Может быть, но, во всяком случае, я считаю, что необходимость в нем ощущается все острее. Мы живем на континенте, где политические и социальные силы, выступающие за закрытость и изоляцию, имеют большой вес. Художественное творчество же обладает способностью прокладывать мосты между разными культурами. В этом плане я не могу не думать об истории своей семьи — эмигрантах из Португалии, бежавших во Францию во время диктатуры Салазара по политическим причинам.

Сегодня мне посчастливилось вернуться в эту страну и занять должность директора Авиньонского фестиваля. Я чувствую себя в долгу перед той частью общества, которая по-прежнему ценит радушие и гостеприимство. Я также чувствую, что на мне лежит обязанность отстаивать эти ценности. Открытость к другим культурам, языкам, мировоззрениям — важнейшее условие, без которого невозможно развитие общества и совместное сосуществование.

Как вы относитесь к своему родному языку?

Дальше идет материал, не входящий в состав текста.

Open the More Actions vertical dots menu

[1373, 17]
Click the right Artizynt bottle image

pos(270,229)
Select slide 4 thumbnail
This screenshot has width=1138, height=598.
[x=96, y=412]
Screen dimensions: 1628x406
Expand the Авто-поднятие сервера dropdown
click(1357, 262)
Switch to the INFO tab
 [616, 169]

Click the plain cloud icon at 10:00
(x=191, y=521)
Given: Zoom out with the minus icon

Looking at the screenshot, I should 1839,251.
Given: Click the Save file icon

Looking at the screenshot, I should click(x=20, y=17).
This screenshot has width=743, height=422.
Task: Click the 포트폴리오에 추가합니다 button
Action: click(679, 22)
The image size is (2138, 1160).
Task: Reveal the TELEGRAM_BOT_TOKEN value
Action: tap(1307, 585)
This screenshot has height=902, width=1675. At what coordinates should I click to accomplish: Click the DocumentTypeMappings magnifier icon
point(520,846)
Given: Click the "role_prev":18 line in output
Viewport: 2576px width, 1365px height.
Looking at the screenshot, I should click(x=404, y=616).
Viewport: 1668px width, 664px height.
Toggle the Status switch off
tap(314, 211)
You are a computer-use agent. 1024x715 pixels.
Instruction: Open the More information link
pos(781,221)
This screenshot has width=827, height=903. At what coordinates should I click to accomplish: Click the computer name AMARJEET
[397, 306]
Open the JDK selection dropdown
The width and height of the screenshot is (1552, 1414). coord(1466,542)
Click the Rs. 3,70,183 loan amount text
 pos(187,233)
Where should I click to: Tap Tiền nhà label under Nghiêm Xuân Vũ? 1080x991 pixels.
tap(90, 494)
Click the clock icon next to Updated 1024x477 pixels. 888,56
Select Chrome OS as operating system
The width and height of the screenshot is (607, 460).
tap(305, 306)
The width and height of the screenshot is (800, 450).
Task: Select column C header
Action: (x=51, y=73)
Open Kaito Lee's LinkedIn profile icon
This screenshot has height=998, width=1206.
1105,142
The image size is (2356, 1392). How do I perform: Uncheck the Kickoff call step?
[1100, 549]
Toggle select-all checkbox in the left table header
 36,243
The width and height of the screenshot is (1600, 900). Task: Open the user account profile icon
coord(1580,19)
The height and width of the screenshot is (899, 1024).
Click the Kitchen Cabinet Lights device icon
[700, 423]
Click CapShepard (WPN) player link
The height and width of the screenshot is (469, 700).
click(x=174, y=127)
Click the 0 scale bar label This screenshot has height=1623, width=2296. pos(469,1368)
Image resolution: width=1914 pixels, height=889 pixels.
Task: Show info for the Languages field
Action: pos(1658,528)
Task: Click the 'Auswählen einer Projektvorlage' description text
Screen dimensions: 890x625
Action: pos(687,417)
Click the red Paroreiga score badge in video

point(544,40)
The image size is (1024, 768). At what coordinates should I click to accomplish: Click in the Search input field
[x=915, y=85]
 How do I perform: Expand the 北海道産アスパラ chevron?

С большой любовью! Чем больше я учу иностранных языков, тем лучше понимаю, что именно португальский позволяет мне выразить то, что у меня на душе. Я довольно бегло говорю на английском, французском и испанском. Моих знаний этих языков хватает, чтобы играть на сцене. Я также могу вполне сносно разговаривать на других языках, например на итальянском. Но свои пьесы я пишу на португальском, потому что только он позволяет мне выражать свои мысли действительно свободно. И это единственный язык, в котором я могу сознательно отходить от правил. Если я нарушаю нормы французского или английского языка, то это просто ошибка. Если же я делаю это в португальском, то это поэзия.

Если бы вам нужно было выбрать одну единственную книгу для себя самого, что бы вы выбрали?

Это очень сложный вопрос, особенно если речь идет о последнем, окончательном выборе. Когда я размышлял над такой книгой для своей бабушки, я сделал список с несколькими вариантами. Затем я написал Джорджу Стайнеру, весьма эрудированному человеку, который был преподавателем в Кембриджском университете. Я так и не получил ответа и, как вы уже знаете, остановил свой выбор на «Сонетах» Шекспира. Когда я закончил пьесу «Наизусть», у меня появилась возможность приехать в Кембридж и встретиться со Стайнером. 

Оказалось, что он не получил мое письмо, так как к тому времени уже вышел на пенсию и не работал в Кембриджском университете. Тогда я спросил его, какую книгу он бы посоветовал мне, если бы мое письмо до него дошло. Он назвал «Сонеты» Шекспира «неплохим выбором» и добавил, что его ответ разочаровал бы меня, так как для него нет последней книги, есть только следующая. Так что, если бы мне действительно нужно было выбрать для себя такую книгу, мне, вероятно, пришлось бы поставить спектакль, чтобы найти ответ.